_To do_:
Copy word for word the lines of the material below, from the line containing "640x360 pixels. Task: Tap the ohm" up to and including the line containing "[x=436, y=41]".
— START OF Supplied records —
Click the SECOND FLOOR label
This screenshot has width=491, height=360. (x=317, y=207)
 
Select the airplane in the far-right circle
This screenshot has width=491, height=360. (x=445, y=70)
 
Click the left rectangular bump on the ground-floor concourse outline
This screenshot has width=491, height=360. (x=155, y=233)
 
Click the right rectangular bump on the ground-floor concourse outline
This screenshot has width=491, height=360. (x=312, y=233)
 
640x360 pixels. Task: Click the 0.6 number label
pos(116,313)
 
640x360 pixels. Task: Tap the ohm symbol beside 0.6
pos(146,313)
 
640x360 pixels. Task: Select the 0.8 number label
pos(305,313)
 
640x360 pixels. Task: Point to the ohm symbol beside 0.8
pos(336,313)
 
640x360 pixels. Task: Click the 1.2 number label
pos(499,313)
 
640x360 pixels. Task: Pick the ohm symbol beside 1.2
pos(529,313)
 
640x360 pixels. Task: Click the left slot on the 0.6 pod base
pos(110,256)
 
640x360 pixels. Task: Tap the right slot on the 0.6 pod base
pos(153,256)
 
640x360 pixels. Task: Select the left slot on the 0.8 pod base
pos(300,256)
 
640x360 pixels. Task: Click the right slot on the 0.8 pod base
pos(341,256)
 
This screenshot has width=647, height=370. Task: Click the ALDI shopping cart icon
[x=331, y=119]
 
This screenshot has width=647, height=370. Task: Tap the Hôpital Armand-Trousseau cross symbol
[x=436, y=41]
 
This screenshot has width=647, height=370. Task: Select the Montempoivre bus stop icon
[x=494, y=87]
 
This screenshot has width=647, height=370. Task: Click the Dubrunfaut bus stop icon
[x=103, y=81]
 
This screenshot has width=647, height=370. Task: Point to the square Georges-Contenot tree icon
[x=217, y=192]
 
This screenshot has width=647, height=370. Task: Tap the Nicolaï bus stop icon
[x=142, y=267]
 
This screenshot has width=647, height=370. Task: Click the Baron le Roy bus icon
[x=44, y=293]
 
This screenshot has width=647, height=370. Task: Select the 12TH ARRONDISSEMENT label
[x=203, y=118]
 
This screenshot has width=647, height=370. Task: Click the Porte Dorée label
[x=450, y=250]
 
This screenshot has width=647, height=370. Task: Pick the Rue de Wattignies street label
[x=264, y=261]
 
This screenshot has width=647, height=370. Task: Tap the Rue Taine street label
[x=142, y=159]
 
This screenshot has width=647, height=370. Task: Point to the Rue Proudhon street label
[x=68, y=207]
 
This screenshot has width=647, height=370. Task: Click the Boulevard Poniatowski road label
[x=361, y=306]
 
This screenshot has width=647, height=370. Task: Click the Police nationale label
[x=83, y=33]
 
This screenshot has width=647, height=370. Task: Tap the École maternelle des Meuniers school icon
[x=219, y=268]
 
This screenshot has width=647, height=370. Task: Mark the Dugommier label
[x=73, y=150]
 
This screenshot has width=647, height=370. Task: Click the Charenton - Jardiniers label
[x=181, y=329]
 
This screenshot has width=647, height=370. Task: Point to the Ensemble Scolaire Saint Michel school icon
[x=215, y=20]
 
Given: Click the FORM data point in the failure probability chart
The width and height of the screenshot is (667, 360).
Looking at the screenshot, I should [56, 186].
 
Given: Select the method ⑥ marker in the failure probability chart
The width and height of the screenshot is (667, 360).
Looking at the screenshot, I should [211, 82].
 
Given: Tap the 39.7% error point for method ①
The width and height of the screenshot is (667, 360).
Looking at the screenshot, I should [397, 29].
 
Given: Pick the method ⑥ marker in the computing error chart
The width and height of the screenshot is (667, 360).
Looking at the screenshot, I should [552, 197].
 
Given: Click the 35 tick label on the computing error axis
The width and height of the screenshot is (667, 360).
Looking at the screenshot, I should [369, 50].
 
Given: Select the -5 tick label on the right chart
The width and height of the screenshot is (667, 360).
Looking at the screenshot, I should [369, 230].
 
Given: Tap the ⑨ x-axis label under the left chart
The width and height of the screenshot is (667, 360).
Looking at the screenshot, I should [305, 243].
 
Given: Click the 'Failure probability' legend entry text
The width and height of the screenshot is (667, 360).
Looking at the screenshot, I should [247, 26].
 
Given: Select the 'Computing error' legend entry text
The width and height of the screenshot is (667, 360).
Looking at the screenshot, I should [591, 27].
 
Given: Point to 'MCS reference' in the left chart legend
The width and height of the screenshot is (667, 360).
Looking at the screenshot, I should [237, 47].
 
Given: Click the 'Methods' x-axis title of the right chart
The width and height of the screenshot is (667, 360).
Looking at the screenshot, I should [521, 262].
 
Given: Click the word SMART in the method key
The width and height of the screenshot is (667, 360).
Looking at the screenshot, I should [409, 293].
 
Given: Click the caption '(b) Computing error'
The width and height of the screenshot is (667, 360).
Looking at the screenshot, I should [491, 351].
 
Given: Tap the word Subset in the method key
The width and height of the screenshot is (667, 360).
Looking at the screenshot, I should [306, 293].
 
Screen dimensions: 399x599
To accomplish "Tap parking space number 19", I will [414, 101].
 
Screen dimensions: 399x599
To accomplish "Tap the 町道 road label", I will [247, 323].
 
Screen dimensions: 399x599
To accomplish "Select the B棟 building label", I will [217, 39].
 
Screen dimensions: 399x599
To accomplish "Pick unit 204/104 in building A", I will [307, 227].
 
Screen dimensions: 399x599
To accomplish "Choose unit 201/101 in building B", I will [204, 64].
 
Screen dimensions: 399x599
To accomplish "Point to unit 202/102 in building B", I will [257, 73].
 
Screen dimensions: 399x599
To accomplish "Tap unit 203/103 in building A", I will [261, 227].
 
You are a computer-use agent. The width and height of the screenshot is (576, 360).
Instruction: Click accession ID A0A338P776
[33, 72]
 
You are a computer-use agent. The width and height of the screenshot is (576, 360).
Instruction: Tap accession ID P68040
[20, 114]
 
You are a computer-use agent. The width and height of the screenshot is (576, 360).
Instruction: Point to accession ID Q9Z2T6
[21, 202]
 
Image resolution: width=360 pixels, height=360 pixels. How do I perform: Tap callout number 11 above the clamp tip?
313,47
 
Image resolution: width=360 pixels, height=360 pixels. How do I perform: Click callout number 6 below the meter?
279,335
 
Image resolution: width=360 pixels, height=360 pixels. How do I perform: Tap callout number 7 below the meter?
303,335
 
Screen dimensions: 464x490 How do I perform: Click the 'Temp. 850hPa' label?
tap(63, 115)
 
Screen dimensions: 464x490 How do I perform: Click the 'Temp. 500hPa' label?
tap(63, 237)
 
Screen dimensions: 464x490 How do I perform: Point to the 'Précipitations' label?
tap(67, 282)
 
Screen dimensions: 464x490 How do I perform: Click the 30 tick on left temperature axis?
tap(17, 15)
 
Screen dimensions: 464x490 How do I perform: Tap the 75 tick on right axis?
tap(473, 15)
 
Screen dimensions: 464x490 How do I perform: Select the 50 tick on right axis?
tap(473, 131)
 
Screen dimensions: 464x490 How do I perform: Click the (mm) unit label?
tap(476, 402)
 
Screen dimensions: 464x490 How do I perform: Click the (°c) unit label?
— END OF Supplied records —
_Expected answer_:
640x360 pixels. Task: Tap the ohm symbol beside 0.6
pos(146,313)
 
640x360 pixels. Task: Select the 0.8 number label
pos(305,313)
 
640x360 pixels. Task: Point to the ohm symbol beside 0.8
pos(336,313)
 
640x360 pixels. Task: Click the 1.2 number label
pos(499,313)
 
640x360 pixels. Task: Pick the ohm symbol beside 1.2
pos(529,313)
 
640x360 pixels. Task: Click the left slot on the 0.6 pod base
pos(110,256)
 
640x360 pixels. Task: Tap the right slot on the 0.6 pod base
pos(153,256)
 
640x360 pixels. Task: Select the left slot on the 0.8 pod base
pos(300,256)
 
640x360 pixels. Task: Click the right slot on the 0.8 pod base
pos(341,256)
 
This screenshot has width=647, height=370. Task: Click the ALDI shopping cart icon
[x=331, y=119]
 
This screenshot has width=647, height=370. Task: Tap the Hôpital Armand-Trousseau cross symbol
[x=436, y=41]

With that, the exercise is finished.